Former federal judge Jeremy Fogel warned of the consequences of attacking an independent branch of government.

“If we look around the world and we look at democratic countries or formerly democratic countries that became authoritarian, one of the things that happened in each of those cases was a concerted attack on the independent judiciary,” Fogel said.

Many of Trump’s longtime allies have criticized the trial results and argued that the convictions will be to his advantage.

Senator JD Vance (R-Ohio) compared the case to “fascism.”

“I think what happened in New York is shameful,” Vance told CNN’s Wolf Blitzer on Friday. “Throwing your political opponents in prison – thank God that only happened in New York and not in the rest of the country.”

Sen. Tim Scott (R-S.C.), the former 2024 GOP presidential candidate seen as a possible vice presidential candidate for Trump, told Fox News on Sunday that the conviction will persuade Republican voters.

“There is no doubt that this verdict has truly brought about the unification of our party,” he said. “Without a doubt, what we’re seeing is Never Trumpers calling me and saying, ‘Tim, I’m on the bandwagon now. I’ve seen this two-tier justice system working against the president of the United States, it could work against me too.’”

Rep. Byron Donalds (R-Florida), another Trump vice presidential candidate, was asked by CNN’s Laura Coates whether he respected the jury’s verdict.

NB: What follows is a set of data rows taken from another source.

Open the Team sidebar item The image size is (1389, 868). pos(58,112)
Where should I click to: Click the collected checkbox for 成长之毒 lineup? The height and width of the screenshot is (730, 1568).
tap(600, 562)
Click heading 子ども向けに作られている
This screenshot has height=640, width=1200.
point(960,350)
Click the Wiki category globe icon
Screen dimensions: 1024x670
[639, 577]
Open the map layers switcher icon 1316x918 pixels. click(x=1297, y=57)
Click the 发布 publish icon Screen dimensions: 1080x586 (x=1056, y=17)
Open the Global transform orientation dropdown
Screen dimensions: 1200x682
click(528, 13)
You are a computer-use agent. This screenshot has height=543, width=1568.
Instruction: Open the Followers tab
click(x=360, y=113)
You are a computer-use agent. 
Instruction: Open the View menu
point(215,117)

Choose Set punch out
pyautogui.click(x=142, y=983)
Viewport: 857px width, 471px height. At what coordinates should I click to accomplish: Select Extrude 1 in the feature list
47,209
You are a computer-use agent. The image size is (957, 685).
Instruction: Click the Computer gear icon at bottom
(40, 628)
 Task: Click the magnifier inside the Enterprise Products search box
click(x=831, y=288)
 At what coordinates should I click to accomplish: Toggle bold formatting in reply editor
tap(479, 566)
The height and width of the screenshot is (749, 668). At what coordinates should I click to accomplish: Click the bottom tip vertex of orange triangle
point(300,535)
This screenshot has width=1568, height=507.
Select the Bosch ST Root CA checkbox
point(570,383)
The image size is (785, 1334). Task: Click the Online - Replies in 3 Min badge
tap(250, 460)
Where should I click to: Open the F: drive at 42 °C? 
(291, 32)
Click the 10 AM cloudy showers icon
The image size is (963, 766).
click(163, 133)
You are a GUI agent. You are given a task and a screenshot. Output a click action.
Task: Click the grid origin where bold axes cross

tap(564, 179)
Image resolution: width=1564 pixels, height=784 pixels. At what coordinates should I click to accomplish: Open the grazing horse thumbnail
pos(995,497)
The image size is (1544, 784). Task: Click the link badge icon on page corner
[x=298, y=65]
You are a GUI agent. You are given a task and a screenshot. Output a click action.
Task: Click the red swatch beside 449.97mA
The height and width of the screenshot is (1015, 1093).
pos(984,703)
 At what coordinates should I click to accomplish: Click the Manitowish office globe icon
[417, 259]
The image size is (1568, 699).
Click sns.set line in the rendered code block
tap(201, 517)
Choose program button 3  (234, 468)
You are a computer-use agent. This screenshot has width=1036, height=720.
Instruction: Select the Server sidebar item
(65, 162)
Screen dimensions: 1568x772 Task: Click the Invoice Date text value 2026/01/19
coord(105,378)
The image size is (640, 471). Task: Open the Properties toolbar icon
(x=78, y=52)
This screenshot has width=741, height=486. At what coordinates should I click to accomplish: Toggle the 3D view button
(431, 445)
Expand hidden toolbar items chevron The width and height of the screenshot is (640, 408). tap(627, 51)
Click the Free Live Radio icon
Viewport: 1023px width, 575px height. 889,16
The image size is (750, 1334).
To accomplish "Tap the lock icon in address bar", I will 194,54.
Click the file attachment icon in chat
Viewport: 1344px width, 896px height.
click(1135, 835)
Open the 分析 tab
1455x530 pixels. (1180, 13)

“No, I don’t want to,” he replied. Although he told CNN that he believes the blame lies “in part with the jury,” he largely blamed Bragg and Merchan.

Sen. Ted Cruz (R-Tex.), a former U.S. Supreme Court clerk, wrote in X after the verdict that the New York trial was a “sham” and “an absolute travesty of justice.”

“This was ALL politics,” he said.

There were some Republicans who went against the party line — and encountered swift backlash from Trump’s allies.

Sen. Lisa Murkowski (R-Alaska), a frequent Trump critic who also voted in 2021 to convict Trump in his second impeachment trial, said Friday that the guilty verdict in his silence criminal trial — and his others legal problems – made him a flawed challenger against Biden.

“These distractions gave the Biden campaign a fighting chance, as the focus shifted from Biden’s indefensible record and the damage his policies have done to Alaska and our nation’s economy, to Trump’s legal drama,” Murkowski said on X .

Murkowski had no comment on the verdict other than to say it is the “first step in the legal process” and that she hopes Trump appeals.

And when former Maryland governor Larry Hogan, now the Republican candidate for Maryland’s Senate seat, urged “all Americans to respect the verdict and the legal process,” Trump’s top adviser Chris LaCivita had a blunt response about X.

“You just ended your campaign,” he told the former governor.

Marianna Sotomayor and Patrick Svitek contributed to this report.

correction

An earlier version of this article misstated Lara Trump’s title. She is co-chair of the Republican National Committee, not co-chair of the Republican Party. The article has been corrected.